Story by Collin Behan | October 7, 2009
Montana Kaimin

The Indian Himalaya study abroad program is gearing up to accept applications for its summer 2010 course.
Last summer was the first time the University offered the program, but faculty leader Keith Bosak, assistant professor of Nature Based Tourism and Recreation, has lead similar trips at other universities since 2005. The majority of the trip takes place in the Nanda Devi Biosphere, a strictly controlled national park in the mountainous Garhwal region of the north Indian state of Uttarakhand. The park is made up of two core zones off limits to people and is surrounded by a 3,100 square-mile buffer zone in which there are villages.

 “The Nanda Devi Biosphere is 1.5 million acres, roughly, and it’s one of the last great wilderness areas in the Himalayas,” Bosak said.

The biosphere region was formed by the Indian government in 1982 along strictly controlled guidelines. Only a few scientific expeditions have entered the core areas in the last few years. Even in the populated buffer zones traditional livelihoods became more difficult when most traditional livestock grazing and plant gathering was banned, Bosak said.

“What you have here is a group of people who, because of the conservation measures and polices in the Nanda Devi biosphere reserve, had their sort of traditional livelihoods taken away,” Bosak said.
The locals in the region agreed to focus their economic efforts on sustainable tourism, Bosak said. The core classes of the trip will equally emphasize the environment with the development of sustainable tourism and economies in the region, he said.

“The main goal is to introduce students to environment and development in the Himalaya,” Bosak said.
Students are assigned daily readings followed by field instruction on those readings and a writing assignment on combined readings and instruction, he said. The core packet is roughly 600 pages, Bosak said.

Participants will receive six upper-division credits for the program in two separate classes cross listed by the College of Forestry and the recreation management and geography programs. Both the credits count for either graduate or undergraduate study. Last year, 12 students went on the trip, 10 from UM and two others from Maryland and North Carolina State.
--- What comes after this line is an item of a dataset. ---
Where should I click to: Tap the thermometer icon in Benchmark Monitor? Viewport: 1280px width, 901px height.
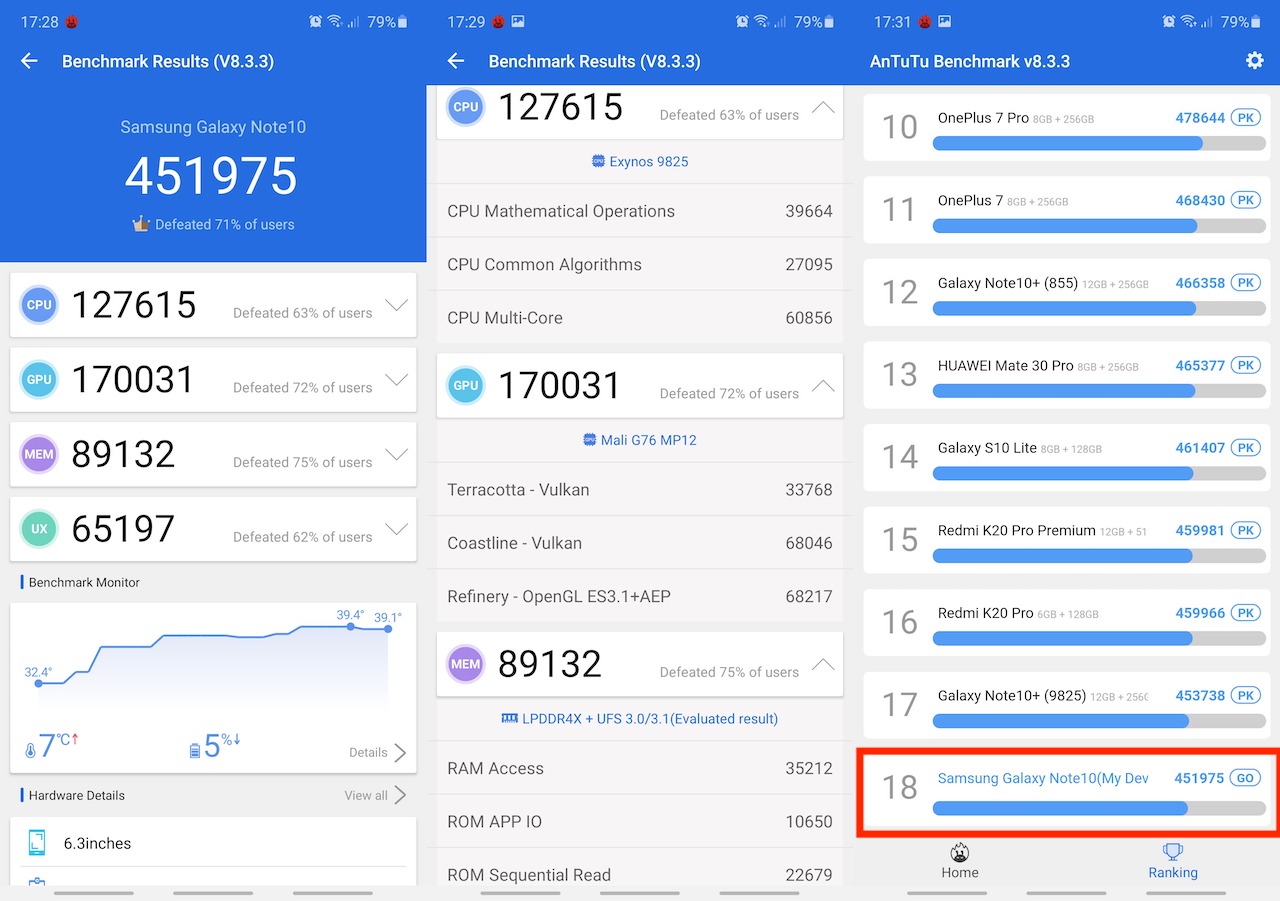pos(30,750)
“You probably can’t brace yourself for the culture shock when you land in New Delhi,” said UM natural resources senior Logan Miller, who took the trip last year. “But by the time you get to the mountains, you’ll forget all about it.”

The trip this year runs from May 18 through June 10. At $3395, the fee covers all tuition and program costs, but not airfare to India.

In addition to sending students to study in the Nandi Devi Biosphere Reserve, the organizers run an outdoor gear donation program called Gear for Garhwal. Eric Legvold, executive director of the Nature-Link Institute, which leads the trip, organized the donation drive. Last spring, the program allowed people in Missoula to drop off used gear at various locations around town. It was then brought to the guides of Mountain Shepherds eco-tourism company.

Making around $5 a day, the porters and guides don’t have the budget to buy the alpine mountaineering equipment necessary to run the organization, Legvold said. By bringing donated clothing and equipment to the guide service, the study abroad program gives something back to the community, he said. Legvold said the donation drive, which will run again this spring beginning in March, raised around $20,000 worth of gear.
“It’s great to see your favorite porter wearing $1500 worth of Patagonia gear,” Legvold said.

Environmental geography senior Dan Lowrie, who went on the trip last year, said the most valuable part of the trip was learning directly from locals about what they needed from the environment and how to get it in a sustainable way.

“It was very positive both in a cultural mindset and educational,” he said. “It would be worth a good six months in education in three weeks.”